Your reply should consist solely of the lines from the one containing "Given: Switch to Additional Information tab" through the end of the data, restated word for word.
[Start of Attachment]
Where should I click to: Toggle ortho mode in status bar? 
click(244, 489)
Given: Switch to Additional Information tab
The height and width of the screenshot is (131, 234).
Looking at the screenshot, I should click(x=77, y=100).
[End of Attachment]
== FINISHED TASK ==
Given: Switch to Additional Information tab
The height and width of the screenshot is (131, 234).
Looking at the screenshot, I should click(x=77, y=100).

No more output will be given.